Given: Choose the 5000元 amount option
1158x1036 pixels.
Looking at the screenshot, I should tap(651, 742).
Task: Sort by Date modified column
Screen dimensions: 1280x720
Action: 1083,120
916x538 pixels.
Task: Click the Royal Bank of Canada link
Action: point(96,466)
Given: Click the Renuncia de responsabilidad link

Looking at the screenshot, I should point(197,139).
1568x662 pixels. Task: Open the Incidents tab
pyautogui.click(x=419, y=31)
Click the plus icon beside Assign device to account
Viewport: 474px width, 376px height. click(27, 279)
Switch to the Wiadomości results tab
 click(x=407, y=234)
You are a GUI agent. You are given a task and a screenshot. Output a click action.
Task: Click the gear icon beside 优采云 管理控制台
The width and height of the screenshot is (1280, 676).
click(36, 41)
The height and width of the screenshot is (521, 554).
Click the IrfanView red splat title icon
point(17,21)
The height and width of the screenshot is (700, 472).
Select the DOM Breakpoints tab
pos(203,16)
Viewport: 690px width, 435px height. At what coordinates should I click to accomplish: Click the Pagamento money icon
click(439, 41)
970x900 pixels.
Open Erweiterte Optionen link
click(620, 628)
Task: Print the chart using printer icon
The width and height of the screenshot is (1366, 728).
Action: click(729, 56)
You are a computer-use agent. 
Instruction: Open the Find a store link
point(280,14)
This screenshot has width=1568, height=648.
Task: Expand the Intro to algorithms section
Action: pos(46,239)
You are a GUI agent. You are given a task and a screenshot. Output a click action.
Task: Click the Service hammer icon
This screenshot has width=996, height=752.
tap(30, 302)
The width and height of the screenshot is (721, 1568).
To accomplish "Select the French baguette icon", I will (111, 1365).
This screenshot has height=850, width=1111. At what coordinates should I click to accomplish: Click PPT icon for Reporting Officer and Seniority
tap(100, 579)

Written problem: Rewrite all of the entries above, replacing every "icon" with "button" and leaving everything else unchanged.

Completed task:
Given: Choose the 5000元 amount option
1158x1036 pixels.
Looking at the screenshot, I should tap(651, 742).
Task: Sort by Date modified column
Screen dimensions: 1280x720
Action: 1083,120
916x538 pixels.
Task: Click the Royal Bank of Canada link
Action: point(96,466)
Given: Click the Renuncia de responsabilidad link

Looking at the screenshot, I should point(197,139).
1568x662 pixels. Task: Open the Incidents tab
pyautogui.click(x=419, y=31)
Click the plus button beside Assign device to account
Viewport: 474px width, 376px height. click(27, 279)
Switch to the Wiadomości results tab
 click(x=407, y=234)
You are a GUI agent. You are given a task and a screenshot. Output a click action.
Task: Click the gear button beside 优采云 管理控制台
The width and height of the screenshot is (1280, 676).
click(36, 41)
The height and width of the screenshot is (521, 554).
Click the IrfanView red splat title button
point(17,21)
The height and width of the screenshot is (700, 472).
Select the DOM Breakpoints tab
pos(203,16)
Viewport: 690px width, 435px height. At what coordinates should I click to accomplish: Click the Pagamento money button
click(439, 41)
970x900 pixels.
Open Erweiterte Optionen link
click(620, 628)
Task: Print the chart using printer button
The width and height of the screenshot is (1366, 728).
Action: click(729, 56)
You are a computer-use agent. 
Instruction: Open the Find a store link
point(280,14)
This screenshot has width=1568, height=648.
Task: Expand the Intro to algorithms section
Action: pos(46,239)
You are a GUI agent. You are given a task and a screenshot. Output a click action.
Task: Click the Service hammer button
This screenshot has width=996, height=752.
tap(30, 302)
The width and height of the screenshot is (721, 1568).
To accomplish "Select the French baguette button", I will (111, 1365).
This screenshot has height=850, width=1111. At what coordinates should I click to accomplish: Click PPT button for Reporting Officer and Seniority
tap(100, 579)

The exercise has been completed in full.